Increasing Research Capacity and Improving Outcomes in Adult Social Care

The recent journal paper Increasing research capacity in adult social care: a research capacity-building partnership in Kent and its theory of change, reported on a much needed initiative to develop an adult social care research capacity-building partnership and the corresponding framework of intended change.

In 2021, the National Institute for Health and Care Research commissioned six social care capacity building partnerships between universities, local authorities, practitioners, providers, and people with lived experience to boost research into social care. As someone who has received social care for over a decade, I was super excited to learn about this. Vulnerable people need effective and proportionate care informed by lived experience and professionally grounded understandings of what this constitutes. Multi-disciplinary partnerships between key stakeholders are a must if such research is to target the most salient needs and be practicable in both its delivery and translation into practice.

The Kent Research Partnership (KRP) was one of these exciting new four-year long initiatives incorporating five interlinked streams of work, including a cross-cutting workstream focused on involving those with lived experience of adult social care. The core aims of the KRP were to identify research questions relevant to both service users and staff, augment the ability and confidence of staff to carry out research and share knowledge and tools through accessible training and workshops.

This was very good news for social care service users for a plethora of reasons. Here’s what it means in practical terms.
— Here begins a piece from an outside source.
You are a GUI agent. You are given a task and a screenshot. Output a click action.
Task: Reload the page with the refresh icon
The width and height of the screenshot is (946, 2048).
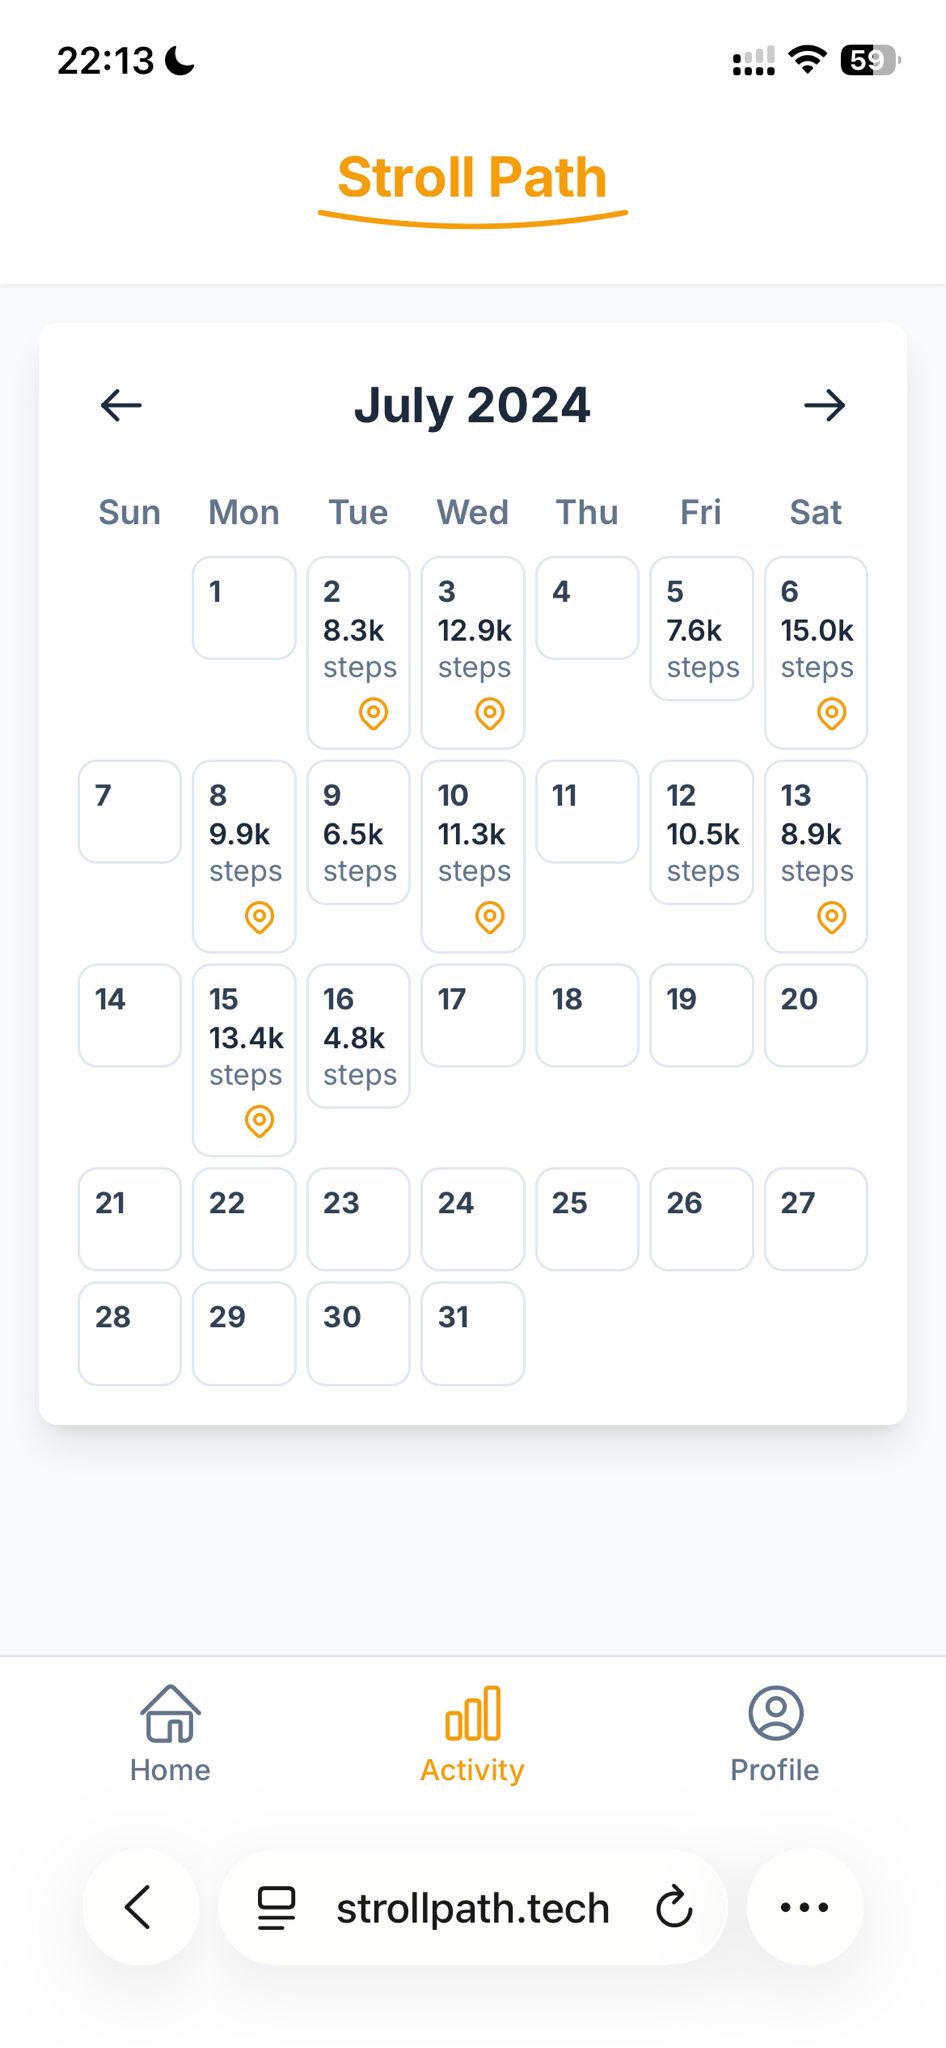(674, 1907)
• The KRP prioritised co-production; actively involving people with lived experience of care in setting research priorities and shaping research questions
• Through this, the care and services being developed should be more likely to reflect the real-world needs of people using social care.
• By building a research-oriented culture among social care practitioners, the services delivered are now expected to be more evidence-based, meaning interventions are grounded in proven practices rather than intuition or outdated methods. This will hopefully help to reduce the “postcode lottery” of care and improve reliability and safety of care.
• Through research fellowships, communities of practice, and researcher-in-residence posts, frontline staff will have gained new skills, greater confidence, and the tools to critically evaluate and apply research. This was anticipated to increase motivation and job satisfaction, thereby helping to retain skilled carers and reduce human churn within social care. Ultimately this was expected to lead to better relationships between practitioners and service users and better quality and experience of care.

Within these exciting developments, the dedicated Lived Experience Working Group ensured that people drawing on care and their carers are not only participants in research but co-creators. This helped shift the power dynamics in social care research and planning, and helped build long-term trust between services and service users, especially for underrepresented groups. Furthermore, the KRP’s use of theoretical models of change including behaviour change has helped to realise clear goals, outcomes, and evaluations.

Ultimately, the KRP aimed to normalise research-informed practice across social care. For those receiving care, this meant more consistent improvement in service delivery, less reliance on trial-and-error or anecdotal practices, and a shift in the way care is viewed: from a low-priority service to a professional, valued, and evidence-based sector. This has been long overdue and above all very much welcomed.